[[ Given passage, beginning ]]

OBSOLESCENCE; UNCERTAINTY OF MARKET ACCEPTANCE OF NEW PRODUCTS

     The energy, communications and cable operators industries are characterized
by rapid technological change. The introduction of products embodying new
technologies or the emergence of new industry standards can render existing
products or products under development obsolete or unmarketable. For example,
satellite, wireless and other communication technologies currently being
deployed may represent a threat to copper, coaxial and fiber optic-based systems
by reducing the need for wire-line networks. To date, however, the Company
believes that these technologies have not had a significant impact on the demand
for traditional wire-line network based services, and the Company anticipates
that a number of factors, including network capacity requirements, existing
investments in wire-line networks, security and long-term cost effectiveness,
will result in continued growth of wire-line networks. However, there can be no
assurance that future advances or further development of these or other new
technologies will not have a material adverse effect on the Company's business,
operating results and financial condition.

IMPORTANCE OF NEW PRODUCT DEVELOPMENT TO GROWTH

     The Company's ability to anticipate changes in technology and industry
standards and to successfully develop and introduce new products on a timely
basis will be a significant factor in the Company's ability to grow and remain
competitive. New product development often requires long-term forecasting of
market trends, development and implementation of new designs and processes and a
substantial capital commitment. The trend toward consolidation of the
communications and data communications industries may require the Company to
quickly adapt to rapidly changing market conditions and customer requirements.
Although the Company's manufacturing and marketing expertise has enabled it to
successfully develop and market new products in the past, any failure by the
Company to anticipate or respond in a cost-effective and timely manner to
technological developments or changes in industry standards or customer
requirements, or any significant delays in product development or introduction,
could have a material adverse effect on the Company's business, operating
results and financial condition.

DEPENDENCE ON THE ENERGY, COMMUNICATIONS, AND CABLE INDUSTRIES

     The Company's sales to the energy, communications and cable industries
represent a substantial portion of the Company's historical sales and are
expected to continue to do so for the foreseeable future. Demand for products to
these industries depends primarily on capital spending by customers for
constructing, rebuilding, maintaining or upgrading their systems. The amount of
capital spending and, therefore, the Company's sales and profitability are
affected by a variety of factors, including general economic conditions, access
by customers to financing, government regulation, demand for energy and cable
services and technological developments in the broadband communications
industry. In addition, deregulation, consolidation and market factors in these
sectors have caused some of the Company's customers and potential customers to
experience financial difficulties. As a result some may not continue as going
concerns, which could have a material adverse effect on the Company's business,
operating results and financial condition. Consolidation and deregulation
present the additional risk to the Company that combined or deregulated
customers will continue supply relationships with a source other than the
Company. It may also increase the pressure on suppliers, such as the Company, to
sell products at lower prices.

[[ Given passage, end ]]
[[ Provided material, beginning ]]

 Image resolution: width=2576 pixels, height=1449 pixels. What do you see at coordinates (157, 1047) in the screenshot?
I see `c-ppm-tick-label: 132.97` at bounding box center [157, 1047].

[[ Provided material, end ]]

→ Work to complete:
1) Please list the factors that the business risk passage names as affecting the amount of customers' capital spending.
2) Answer these from the business risk passage:
(a) Which technologies may threaten copper, coaxial and fiber optic-based systems?
(b) What does new product development often require?
(c) What does demand for products to the energy, communications and cable industries primarily depend on?
3) Reproduce the business risk passage word for word, everything from "The Company's ability to anticipate" down to "and customer requirements.".

→ Answers per task:
1)
- General economic conditions
- Access by customers to financing
- Government regulation
- Demand for energy and cable services
- Technological developments in the broadband communications industry

2)
(a) Satellite, wireless and other communication technologies currently being deployed.
(b) Long-term forecasting of market trends, development and implementation of new designs and processes, and a substantial capital commitment.
(c) Capital spending by customers for constructing, rebuilding, maintaining or upgrading their systems.

3)
The Company's ability to anticipate changes in technology and industry
standards and to successfully develop and introduce new products on a timely
basis will be a significant factor in the Company's ability to grow and remain
competitive. New product development often requires long-term forecasting of
market trends, development and implementation of new designs and processes and a
substantial capital commitment. The trend toward consolidation of the
communications and data communications industries may require the Company to
quickly adapt to rapidly changing market conditions and customer requirements.